What you should do: Repeat the records below exactly as they appear, leaving out any pictures.
--- Dataset excerpts Enclosed Below ---
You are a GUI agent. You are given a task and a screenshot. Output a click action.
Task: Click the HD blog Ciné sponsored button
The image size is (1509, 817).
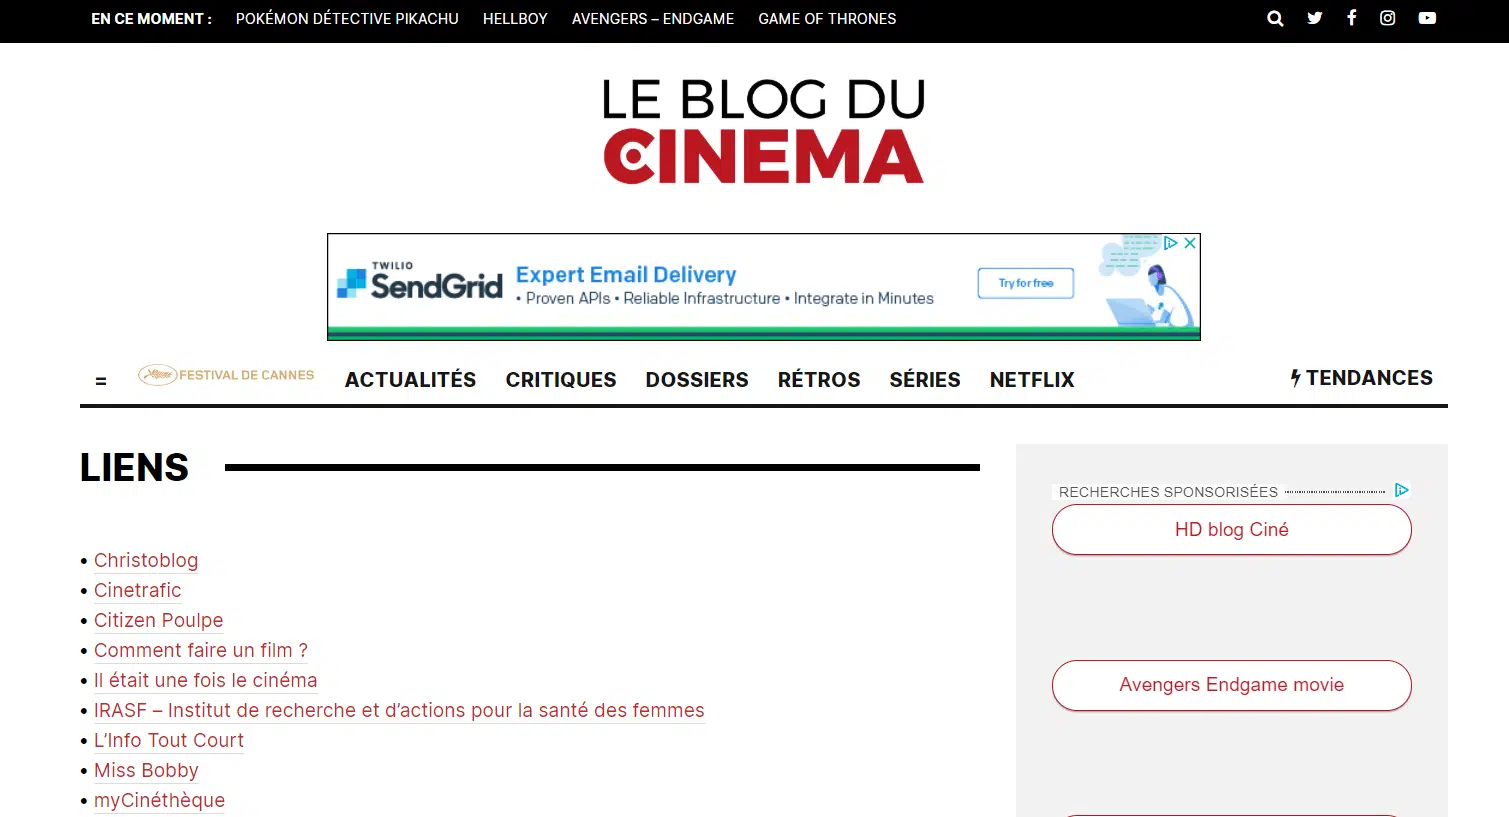coord(1231,529)
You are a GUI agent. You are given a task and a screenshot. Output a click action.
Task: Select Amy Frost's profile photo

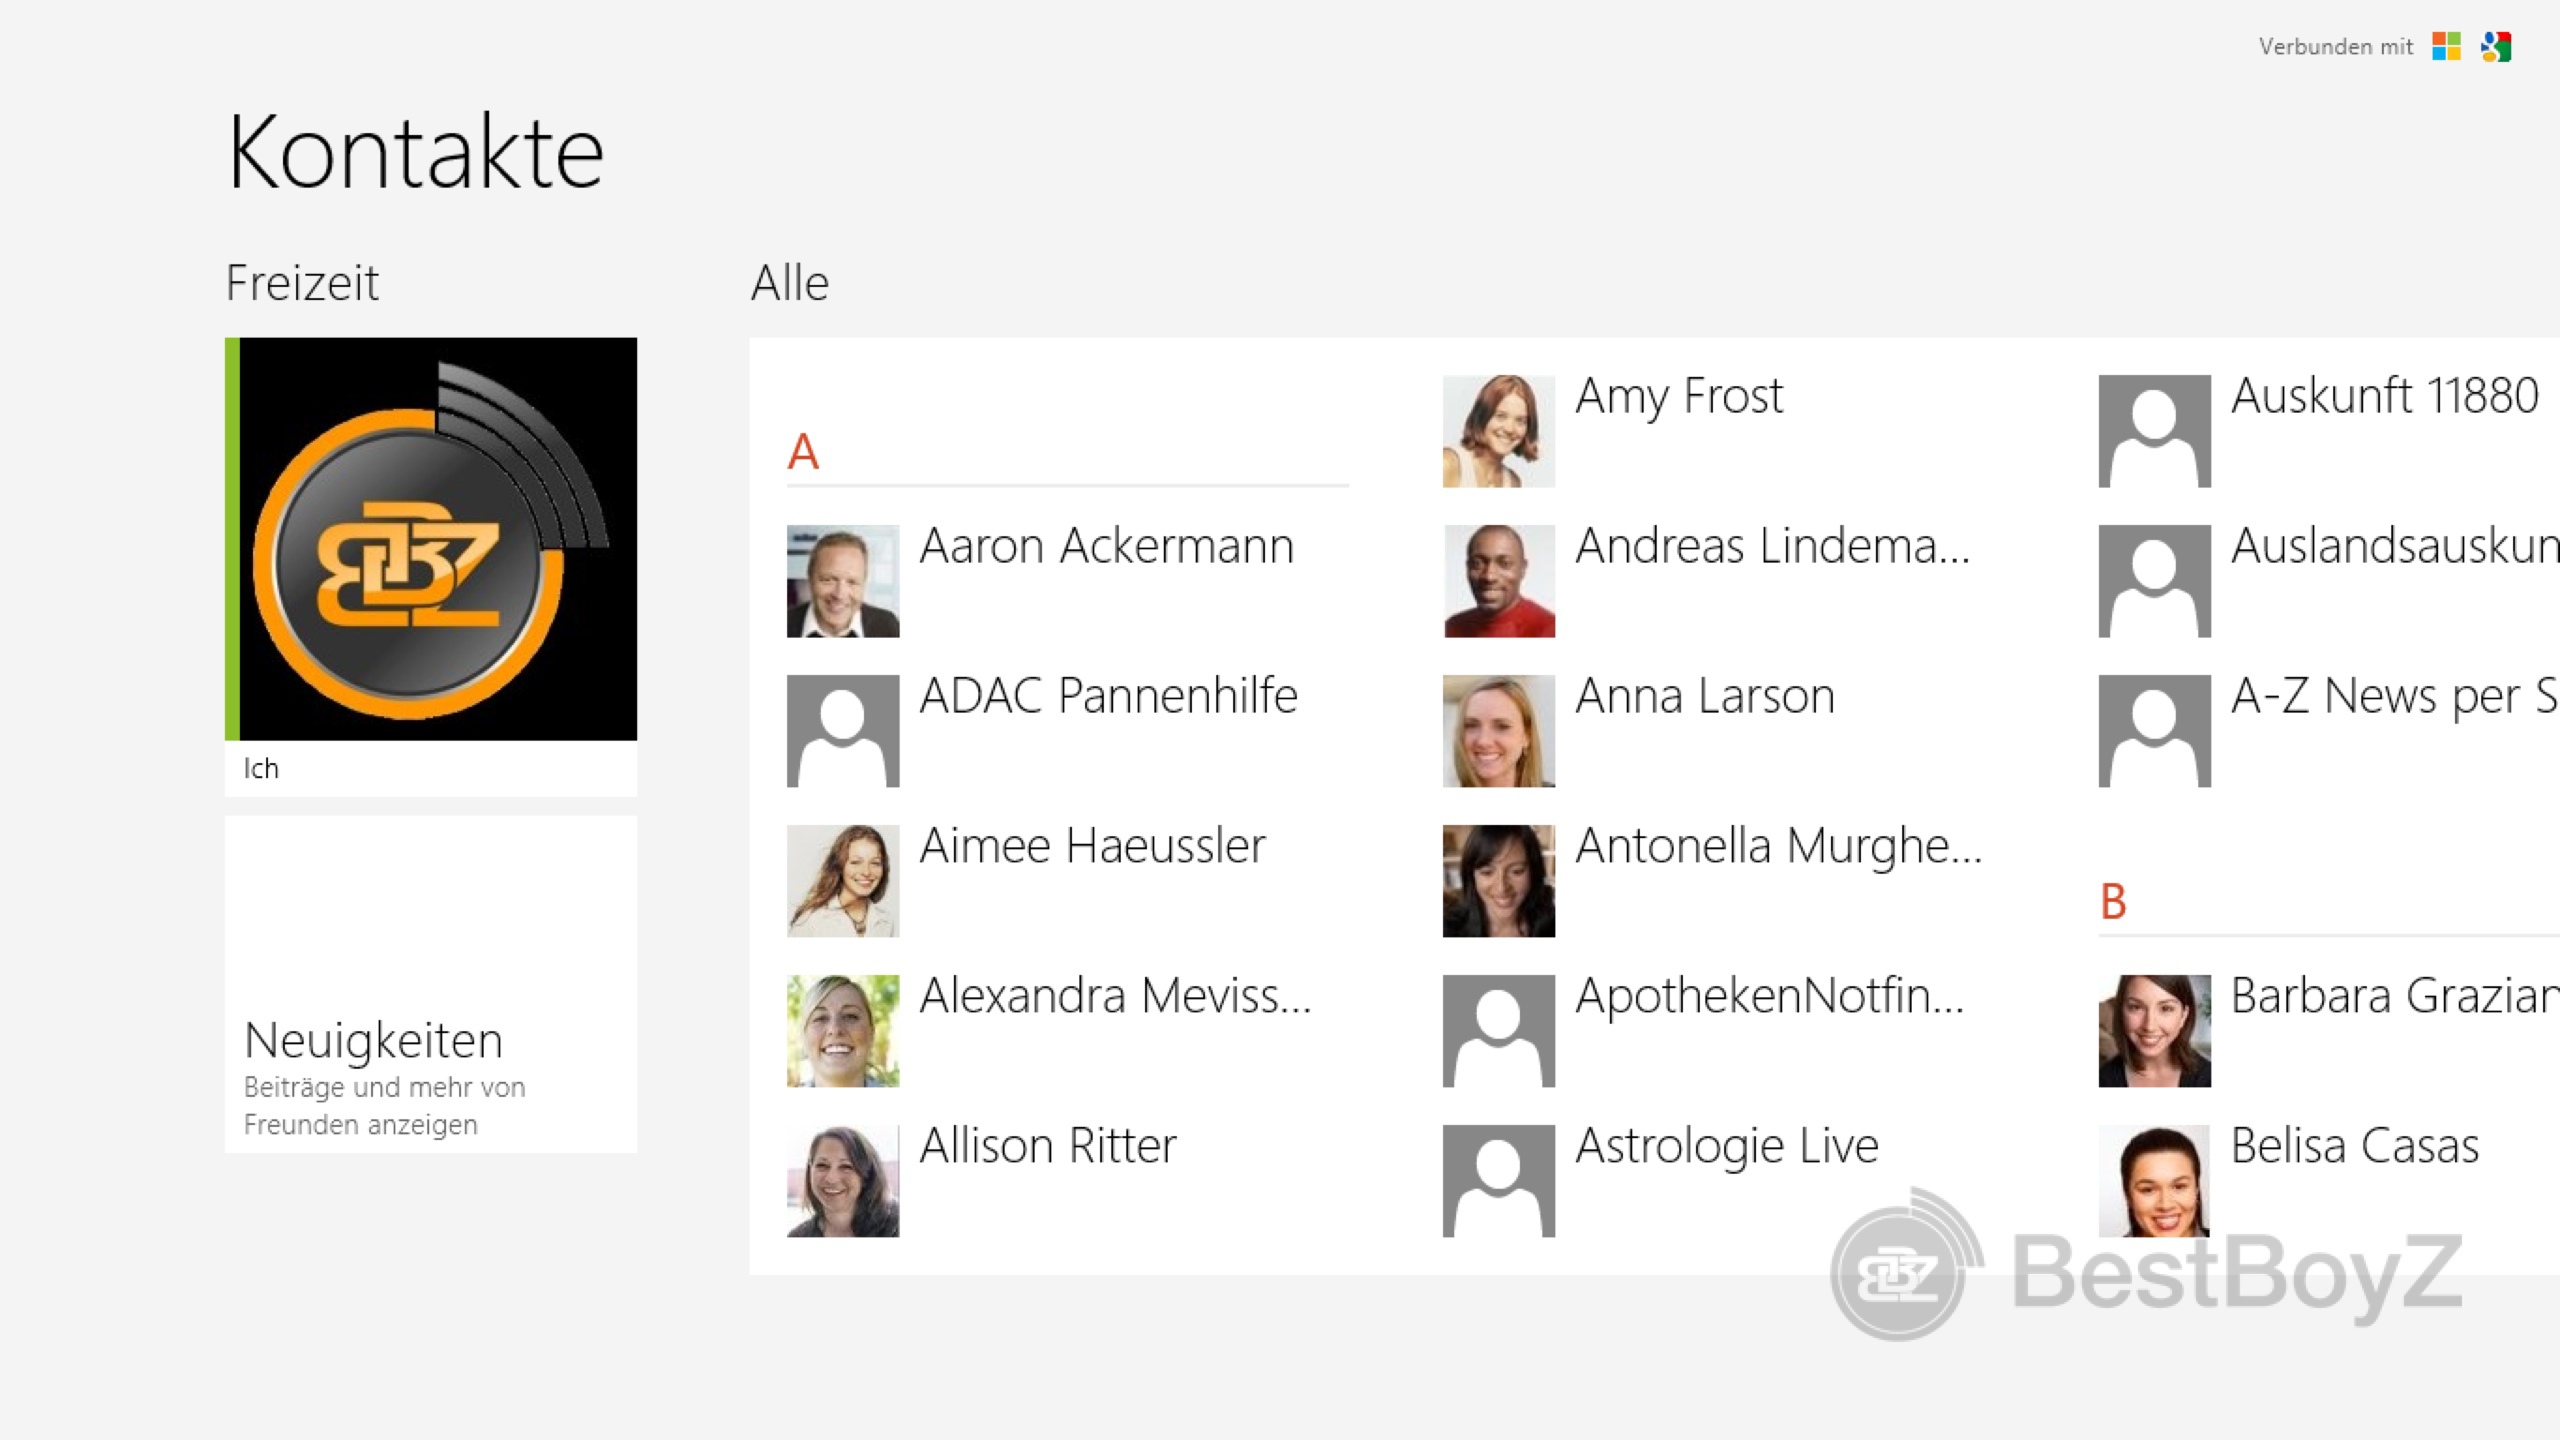(1498, 431)
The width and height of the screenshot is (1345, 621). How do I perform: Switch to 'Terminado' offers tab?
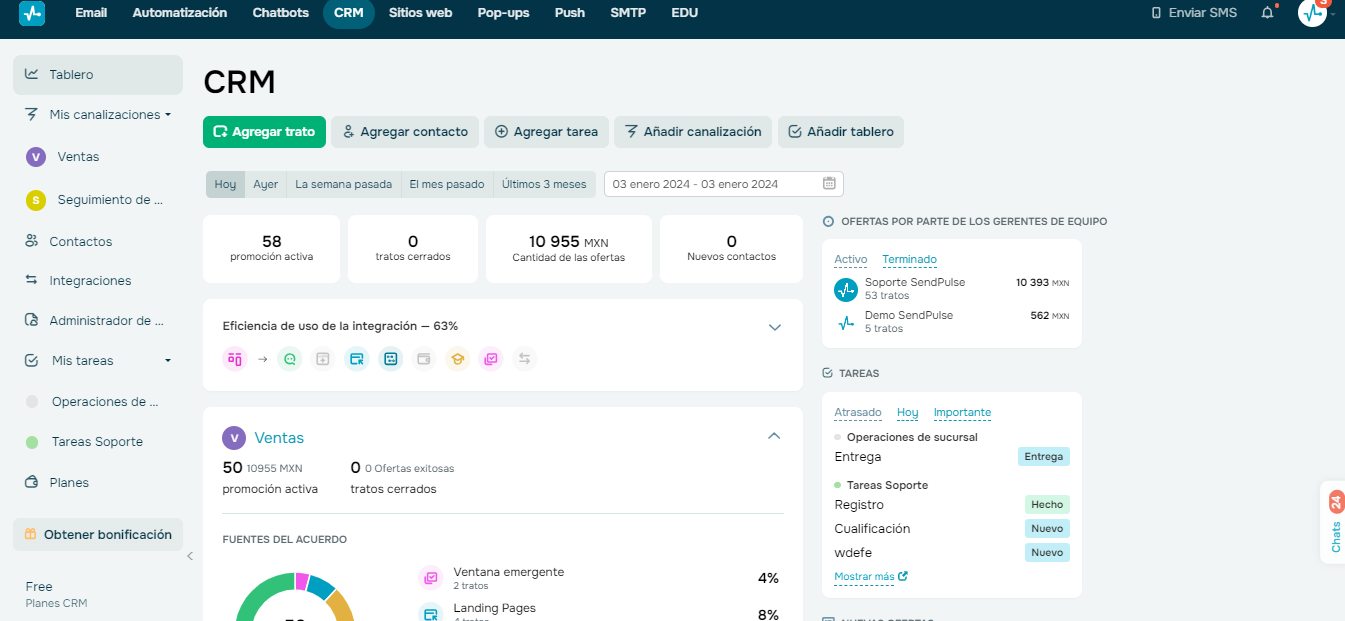coord(909,259)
--- End of Enclosed Dataset excerpts ---
Answer to this problem:
You are a GUI agent. You are given a task and a screenshot. Output a click action.
Task: Click the HD blog Ciné sponsored button
The image size is (1509, 817).
coord(1231,529)
You are a GUI agent. You are given a task and a screenshot. Output a click action.
Task: Select Amy Frost's profile photo

(1498, 431)
The width and height of the screenshot is (1345, 621). How do I perform: Switch to 'Terminado' offers tab?
coord(909,259)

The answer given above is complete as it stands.